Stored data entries

Start of Block

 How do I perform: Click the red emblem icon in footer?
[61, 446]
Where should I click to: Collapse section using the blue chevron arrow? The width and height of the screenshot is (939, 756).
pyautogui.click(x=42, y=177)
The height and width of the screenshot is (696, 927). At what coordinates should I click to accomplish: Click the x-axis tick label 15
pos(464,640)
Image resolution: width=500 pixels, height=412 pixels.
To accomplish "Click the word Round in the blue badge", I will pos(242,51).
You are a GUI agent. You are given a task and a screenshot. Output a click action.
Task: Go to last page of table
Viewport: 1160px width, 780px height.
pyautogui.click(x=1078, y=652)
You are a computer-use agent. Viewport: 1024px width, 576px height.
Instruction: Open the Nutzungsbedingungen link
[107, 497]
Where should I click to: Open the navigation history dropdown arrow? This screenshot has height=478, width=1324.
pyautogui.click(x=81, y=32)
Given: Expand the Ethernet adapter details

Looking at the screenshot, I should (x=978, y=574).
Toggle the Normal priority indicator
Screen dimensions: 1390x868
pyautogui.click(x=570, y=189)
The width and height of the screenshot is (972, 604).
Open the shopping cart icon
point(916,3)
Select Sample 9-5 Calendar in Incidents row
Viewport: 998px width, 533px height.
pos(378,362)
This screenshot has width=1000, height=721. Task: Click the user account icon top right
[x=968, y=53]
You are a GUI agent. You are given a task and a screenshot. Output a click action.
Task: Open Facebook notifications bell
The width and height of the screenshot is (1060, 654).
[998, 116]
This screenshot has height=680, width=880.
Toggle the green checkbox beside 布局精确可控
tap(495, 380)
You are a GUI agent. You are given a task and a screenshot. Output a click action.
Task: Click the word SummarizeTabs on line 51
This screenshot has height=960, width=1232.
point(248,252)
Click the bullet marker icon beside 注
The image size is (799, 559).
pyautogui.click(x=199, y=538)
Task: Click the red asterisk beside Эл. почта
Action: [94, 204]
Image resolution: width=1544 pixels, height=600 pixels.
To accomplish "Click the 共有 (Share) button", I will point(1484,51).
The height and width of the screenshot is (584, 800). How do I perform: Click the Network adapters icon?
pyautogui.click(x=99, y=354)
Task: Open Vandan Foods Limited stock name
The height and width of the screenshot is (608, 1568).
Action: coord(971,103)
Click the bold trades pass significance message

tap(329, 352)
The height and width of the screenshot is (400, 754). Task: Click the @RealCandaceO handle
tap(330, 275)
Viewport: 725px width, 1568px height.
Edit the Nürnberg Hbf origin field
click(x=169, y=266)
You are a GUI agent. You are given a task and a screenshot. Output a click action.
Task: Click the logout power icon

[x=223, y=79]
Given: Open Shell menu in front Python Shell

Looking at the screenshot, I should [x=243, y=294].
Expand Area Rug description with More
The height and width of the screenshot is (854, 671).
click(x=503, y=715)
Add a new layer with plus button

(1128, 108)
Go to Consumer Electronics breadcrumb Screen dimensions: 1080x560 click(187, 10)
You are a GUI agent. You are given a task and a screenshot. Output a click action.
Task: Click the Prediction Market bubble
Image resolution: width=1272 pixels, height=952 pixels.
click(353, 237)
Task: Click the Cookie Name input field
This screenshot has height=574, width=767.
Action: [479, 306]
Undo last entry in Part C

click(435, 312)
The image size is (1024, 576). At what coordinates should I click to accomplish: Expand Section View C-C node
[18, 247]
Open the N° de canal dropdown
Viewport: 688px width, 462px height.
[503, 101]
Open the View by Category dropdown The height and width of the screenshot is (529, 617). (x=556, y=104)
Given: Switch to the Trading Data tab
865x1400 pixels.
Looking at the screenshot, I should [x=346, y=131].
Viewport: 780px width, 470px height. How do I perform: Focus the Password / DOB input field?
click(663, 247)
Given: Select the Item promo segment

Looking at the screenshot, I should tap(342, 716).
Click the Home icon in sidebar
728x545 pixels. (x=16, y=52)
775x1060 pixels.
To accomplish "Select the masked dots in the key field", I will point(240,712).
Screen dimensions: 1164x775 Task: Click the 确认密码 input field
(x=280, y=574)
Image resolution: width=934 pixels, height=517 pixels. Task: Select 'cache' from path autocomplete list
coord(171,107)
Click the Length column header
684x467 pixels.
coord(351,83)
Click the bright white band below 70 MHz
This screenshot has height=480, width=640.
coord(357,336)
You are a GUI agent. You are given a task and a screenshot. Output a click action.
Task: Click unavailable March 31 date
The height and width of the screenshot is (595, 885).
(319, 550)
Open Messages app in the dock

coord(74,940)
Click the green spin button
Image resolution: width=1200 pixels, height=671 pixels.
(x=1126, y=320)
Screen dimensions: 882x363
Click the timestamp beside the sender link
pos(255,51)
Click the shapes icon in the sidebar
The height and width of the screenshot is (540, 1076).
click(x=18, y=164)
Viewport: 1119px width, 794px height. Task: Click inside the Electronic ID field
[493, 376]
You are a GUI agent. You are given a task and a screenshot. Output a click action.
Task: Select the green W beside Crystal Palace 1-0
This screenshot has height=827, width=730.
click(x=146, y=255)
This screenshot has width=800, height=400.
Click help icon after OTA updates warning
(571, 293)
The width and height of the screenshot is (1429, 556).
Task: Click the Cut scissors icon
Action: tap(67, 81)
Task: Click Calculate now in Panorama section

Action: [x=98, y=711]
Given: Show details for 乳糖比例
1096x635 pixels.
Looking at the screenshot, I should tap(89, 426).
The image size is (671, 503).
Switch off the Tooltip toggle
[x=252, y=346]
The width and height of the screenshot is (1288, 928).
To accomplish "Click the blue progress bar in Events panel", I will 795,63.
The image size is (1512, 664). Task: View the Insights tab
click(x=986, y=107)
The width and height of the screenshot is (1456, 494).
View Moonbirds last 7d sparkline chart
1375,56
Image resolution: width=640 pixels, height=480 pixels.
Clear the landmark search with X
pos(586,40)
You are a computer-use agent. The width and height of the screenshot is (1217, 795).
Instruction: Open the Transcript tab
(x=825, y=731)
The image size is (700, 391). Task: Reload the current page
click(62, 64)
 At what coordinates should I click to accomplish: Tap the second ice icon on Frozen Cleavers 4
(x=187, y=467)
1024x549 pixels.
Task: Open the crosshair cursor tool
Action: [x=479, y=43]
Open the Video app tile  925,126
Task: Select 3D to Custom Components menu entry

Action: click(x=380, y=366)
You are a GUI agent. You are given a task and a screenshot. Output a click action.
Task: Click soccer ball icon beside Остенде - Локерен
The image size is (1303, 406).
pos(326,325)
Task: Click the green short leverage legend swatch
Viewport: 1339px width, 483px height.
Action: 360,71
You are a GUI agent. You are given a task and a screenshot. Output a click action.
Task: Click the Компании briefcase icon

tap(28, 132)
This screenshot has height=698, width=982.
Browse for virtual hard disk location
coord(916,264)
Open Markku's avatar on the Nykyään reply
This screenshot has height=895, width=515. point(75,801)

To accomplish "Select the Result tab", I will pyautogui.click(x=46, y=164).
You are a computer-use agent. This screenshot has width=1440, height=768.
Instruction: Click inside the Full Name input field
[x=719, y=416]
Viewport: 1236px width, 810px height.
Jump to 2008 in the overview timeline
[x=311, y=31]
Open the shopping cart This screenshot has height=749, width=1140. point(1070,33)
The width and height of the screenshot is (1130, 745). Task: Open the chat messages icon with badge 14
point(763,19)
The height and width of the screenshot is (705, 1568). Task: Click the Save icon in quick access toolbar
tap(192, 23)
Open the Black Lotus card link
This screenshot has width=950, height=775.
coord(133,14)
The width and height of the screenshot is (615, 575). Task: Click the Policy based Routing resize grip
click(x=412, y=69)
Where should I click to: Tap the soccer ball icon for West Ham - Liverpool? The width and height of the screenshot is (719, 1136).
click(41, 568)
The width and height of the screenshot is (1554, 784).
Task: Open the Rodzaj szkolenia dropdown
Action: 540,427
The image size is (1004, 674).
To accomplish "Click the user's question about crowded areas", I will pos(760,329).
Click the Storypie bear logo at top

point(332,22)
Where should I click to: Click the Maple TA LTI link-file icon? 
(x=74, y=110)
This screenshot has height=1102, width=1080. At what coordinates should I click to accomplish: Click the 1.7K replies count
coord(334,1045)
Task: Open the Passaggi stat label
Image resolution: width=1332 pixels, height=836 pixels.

End of Block

### Work instruction
Could you quote, exactly as they appear, the line containing "This screenshot has width=950, height=775." and every line after it to the end of the records above?

### Output of the task
This screenshot has width=950, height=775.
coord(133,14)
The width and height of the screenshot is (615, 575). Task: Click the Policy based Routing resize grip
click(x=412, y=69)
Where should I click to: Tap the soccer ball icon for West Ham - Liverpool? The width and height of the screenshot is (719, 1136).
click(41, 568)
The width and height of the screenshot is (1554, 784).
Task: Open the Rodzaj szkolenia dropdown
Action: 540,427
The image size is (1004, 674).
To accomplish "Click the user's question about crowded areas", I will pos(760,329).
Click the Storypie bear logo at top

point(332,22)
Where should I click to: Click the Maple TA LTI link-file icon? 
(x=74, y=110)
This screenshot has height=1102, width=1080. At what coordinates should I click to accomplish: Click the 1.7K replies count
coord(334,1045)
Task: Open the Passaggi stat label
Image resolution: width=1332 pixels, height=836 pixels.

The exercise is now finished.